Item position entries
#####

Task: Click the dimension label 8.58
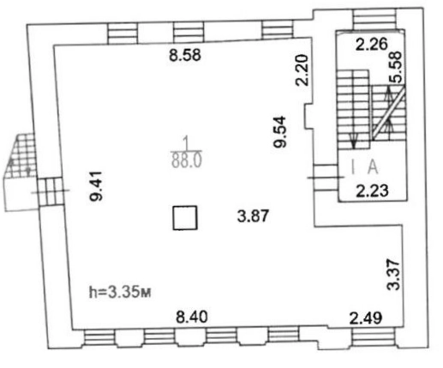click(185, 55)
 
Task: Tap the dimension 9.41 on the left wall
click(96, 186)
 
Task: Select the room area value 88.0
click(187, 160)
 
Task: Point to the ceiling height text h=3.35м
click(120, 293)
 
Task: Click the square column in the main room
click(185, 218)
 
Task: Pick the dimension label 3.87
click(253, 216)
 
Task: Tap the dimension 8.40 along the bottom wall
click(192, 317)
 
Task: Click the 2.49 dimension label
click(366, 318)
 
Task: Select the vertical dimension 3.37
click(393, 274)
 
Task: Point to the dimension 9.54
click(279, 131)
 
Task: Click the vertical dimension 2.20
click(302, 70)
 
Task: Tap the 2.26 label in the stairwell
click(372, 45)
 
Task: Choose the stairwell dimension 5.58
click(397, 68)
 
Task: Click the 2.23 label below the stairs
click(373, 190)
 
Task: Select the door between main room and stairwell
click(326, 178)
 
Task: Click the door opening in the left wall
click(51, 191)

#####

* Set task
Scale the click coordinates in the item position entries above by multiplying each one by 2.4 and rounding to the nearest whole number, with halves rounded up. Then write out every entry again with its request unchanged and without the pictures.

* Result
Task: Click the dimension label 8.58
click(444, 132)
 
Task: Tap the dimension 9.41 on the left wall
click(230, 446)
 
Task: Select the room area value 88.0
click(449, 384)
 
Task: Point to the ceiling height text h=3.35м
click(288, 703)
 
Task: Click the square column in the main room
click(444, 523)
 
Task: Pick the dimension label 3.87
click(607, 518)
 
Task: Tap the dimension 8.40 along the bottom wall
click(461, 761)
 
Task: Click the 2.49 dimension label
click(878, 763)
 
Task: Select the vertical dimension 3.37
click(943, 658)
 
Task: Point to the dimension 9.54
click(670, 314)
 
Task: Click the vertical dimension 2.20
click(725, 168)
 
Task: Tap the 2.26 label in the stairwell
click(893, 108)
 
Task: Choose the stairwell dimension 5.58
click(953, 163)
 
Task: Click the 2.23 label below the stairs
click(895, 456)
 
Task: Select the door between main room and stairwell
click(782, 427)
 
Task: Click the door opening in the left wall
click(122, 458)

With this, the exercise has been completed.